The Vulkan renderer, in contrast, creates/runs “pipelines” representing corresponding to the draw ops OpenGL generates, to take advantage of Vulkan’s parallelisable CommandBuffers. This involves more files, but not actually any/much more code.

Clipping is handled on the CPU, and there’s less need for texture atlases because Vulkan can handle arbitrary image sizes. Though it’s glyph cache still uses an atlas, with a simple left-to-right texture allocator.

Vulkan does require it’s backend for GTK4’s GSK renderer to run a seperate pass for pre-rendering any textures that’ll later need to be processed in a later pass.

And finally the shaders (written in GLSL for the sake of OpenGL) do need to be precompiled for Vulkan.

Shaders

I’ll now describe the (GLSL) code running on the GPU to do the actual rendering.

This starts with a handful of common input variables & utilities to output a (clipped) colour, hittest a rounded rectangle, or lookup a point in a texture. That hittest first involves hittesting the unrounded rectangle, then each corner, then combines those latter tests. Different variants are implemented for ES2, GL3, & GL2.

The formula for hittesting an ellipsis is: (dotproduct(p/r, p/r) - 1.0) / length(2 * (p/r) / r), where dotproduct(a, b) = a.x*b.x + a.y*b.y & length(a) = sqrt dotproduct(a, a)`.

Feel free to explain this formula to me, I haven’t studied much geometry.


To color blend between two surfaces, lookup the appropriate colours in both textures & mixes them according to the specified (of numerous) formulas.

To copy (“blit”) an image onto the output you simply look up that pixel & apply the opacity. That texture position from which to read is interpolated between this “fragment shader” and the “vertex shader”.

To apply a blur to a texture, it computes an incrementalGaussian x/y/z, pixels-per-side, & pixel step based on the blur radius. From there it computes a sum & coefficientSum & updates the incrementalGuassian.

Then iterates between 1 & the computed pixels-per-side, and uses each of the intermediate (inclusive) numbers to update the sum, coefficientsum, & incrementalGuassian based on the pixel-step, provided blurDir, & incrementalGaussian.

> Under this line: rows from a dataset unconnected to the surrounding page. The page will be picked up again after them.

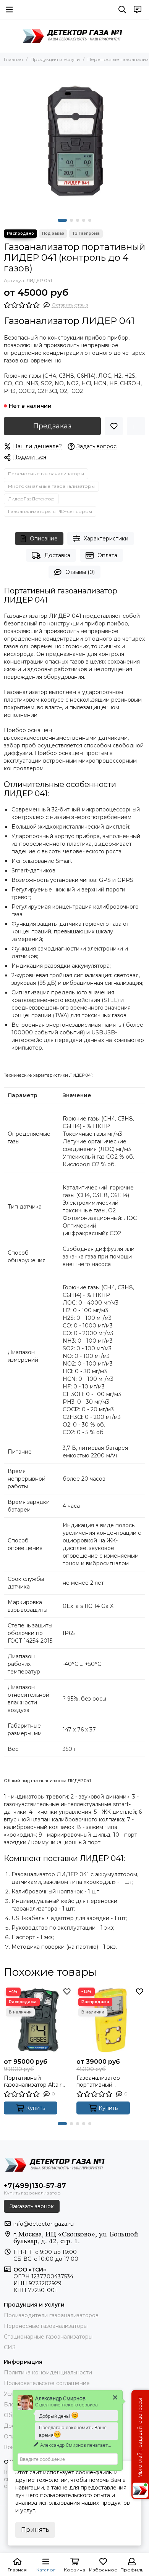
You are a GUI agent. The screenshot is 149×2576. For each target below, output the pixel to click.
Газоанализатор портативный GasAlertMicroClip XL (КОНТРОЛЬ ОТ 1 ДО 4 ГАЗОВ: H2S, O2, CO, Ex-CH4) (108, 2081)
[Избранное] (114, 426)
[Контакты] (137, 9)
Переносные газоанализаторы (46, 473)
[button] (62, 220)
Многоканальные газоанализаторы (51, 486)
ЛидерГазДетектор (31, 499)
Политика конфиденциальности (48, 2372)
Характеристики (106, 538)
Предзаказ (52, 426)
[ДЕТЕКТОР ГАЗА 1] (74, 36)
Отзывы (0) (80, 572)
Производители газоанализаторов (51, 2315)
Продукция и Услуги (55, 59)
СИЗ (10, 2347)
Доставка (57, 555)
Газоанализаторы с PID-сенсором (50, 511)
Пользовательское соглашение (47, 2383)
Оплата (107, 555)
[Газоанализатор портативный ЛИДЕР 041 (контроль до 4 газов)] (74, 140)
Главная (13, 59)
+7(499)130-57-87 (35, 2186)
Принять (35, 2529)
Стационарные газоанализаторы (48, 2336)
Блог (10, 2404)
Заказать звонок (32, 2206)
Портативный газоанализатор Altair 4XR (33, 2081)
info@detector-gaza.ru (43, 2223)
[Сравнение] (136, 426)
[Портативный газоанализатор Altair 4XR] (38, 2020)
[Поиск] (122, 9)
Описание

The output colour is sum/coefficientSum.

To render a single-coloured border, it checks if the point is in an outer rounded rect but not an inner rounded rect, and outputs the specified colour if so.

To render a solid fill it simply outputs the provided colour for each fragment pixel. Both for this & the previous shaders, premultiplied-alpha (a technique for making colours behave like vectors via the statement color.rgb *= color.a) is computed on the GPU.

Another shader allows you to multiply a texture pixel by a matrix.

To recoulor an image multiply the desired at each output pixel by the alpha looked up from the texture.

To cross-fade two textures, use the provided progress to compute the opacity to apply to the pixels looked up from the two textures, applies those opacities & add the two colours.

To render an unblurred inset shadow, compute the desired outline & inside rounded rects and fill the difference, much like for borders.

To apply a linear gradient it iterates over the colour steps to find the relevant ones & uses the builtin mix() function to interpolate between them.

An unblurred outset shadow computes a single rounded rect to fill.

Repeating texture fills simply uses the mod() operator to bring the coordinate for lookup into range.

And I don’t see the difference between the outset_shadow & unblurred_outset_shadow fragment shaders. Barely any vertex shaders are used.

Geometry support

Provided by Graphene, which is all pretty much straight out of a maths textbook.